Assignment
Could you restate the entries below word for word and leave the images out?

Saved data entries
_ _ _ _ _ _ _

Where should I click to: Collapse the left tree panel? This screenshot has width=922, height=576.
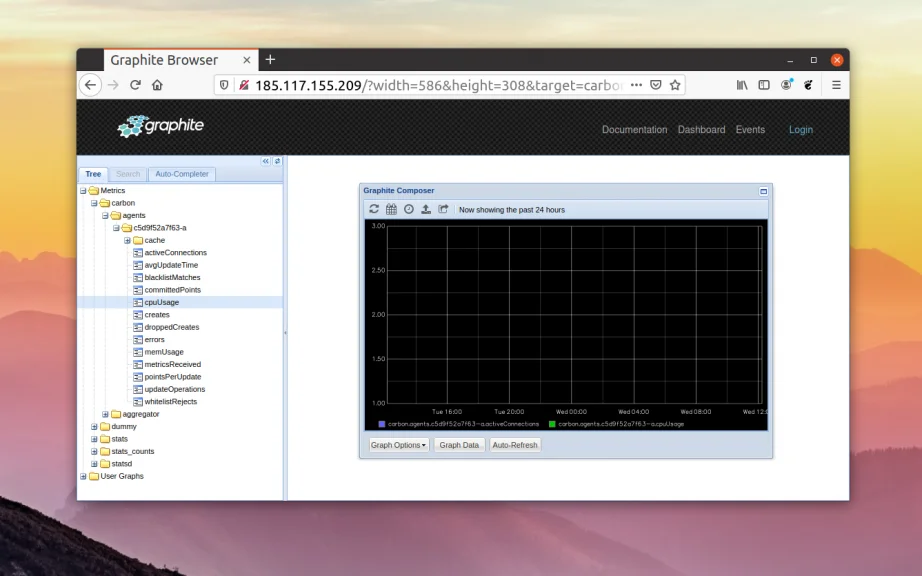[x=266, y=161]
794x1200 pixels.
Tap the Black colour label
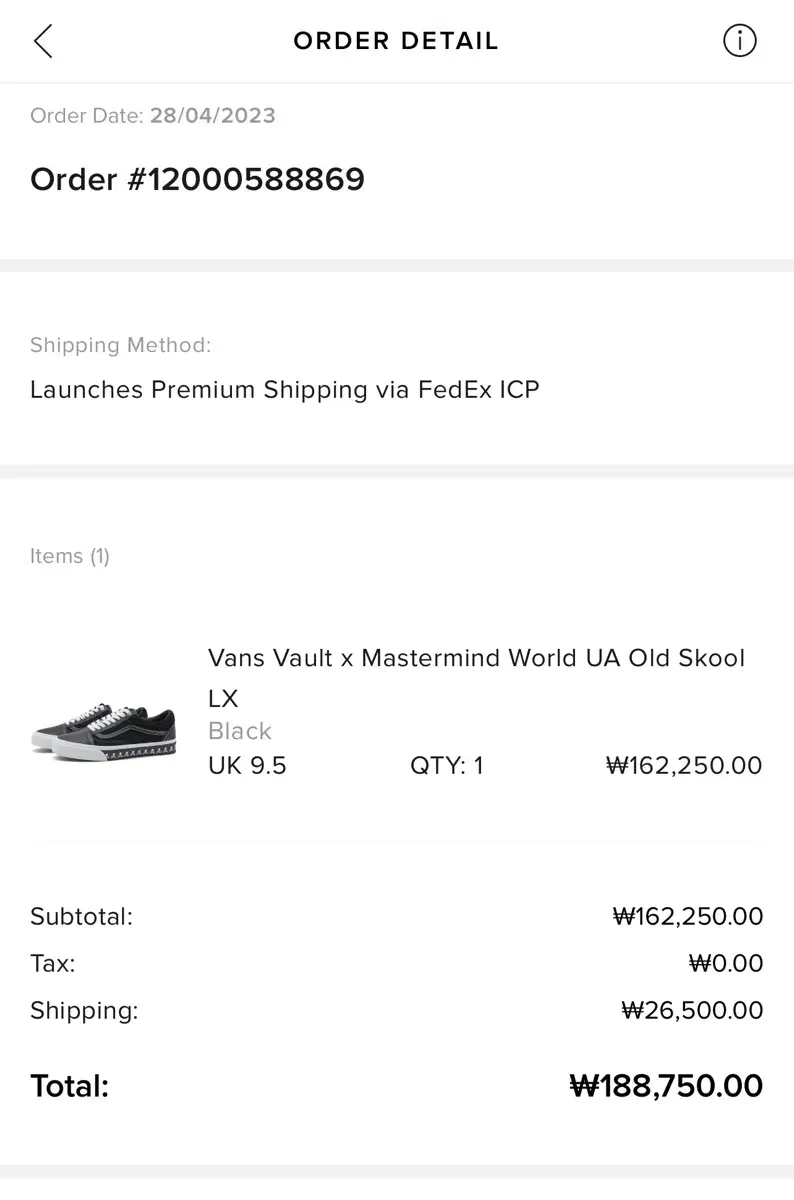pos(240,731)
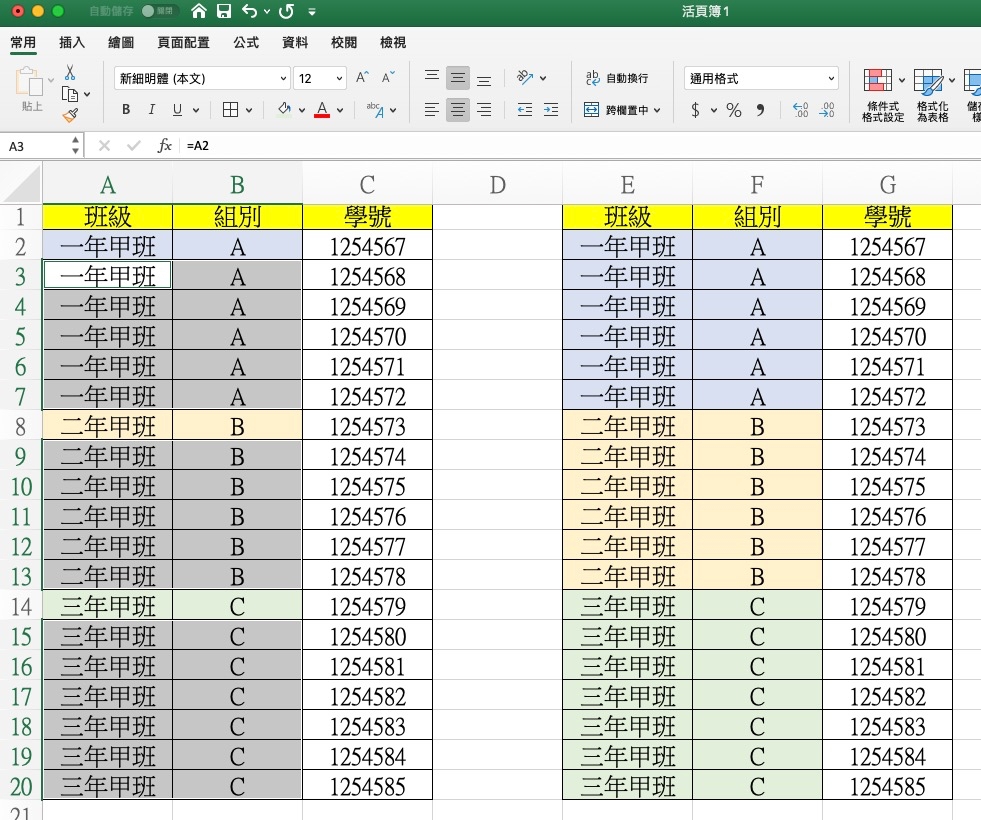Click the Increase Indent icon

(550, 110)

_ _ _ _ _ _ _

Response to this exercise
Where should I click to: Collapse the left tree panel? This screenshot has width=922, height=576.
[x=266, y=161]
794x1200 pixels.
Tap the Black colour label
pos(240,731)
Click the Increase Indent icon

(550, 110)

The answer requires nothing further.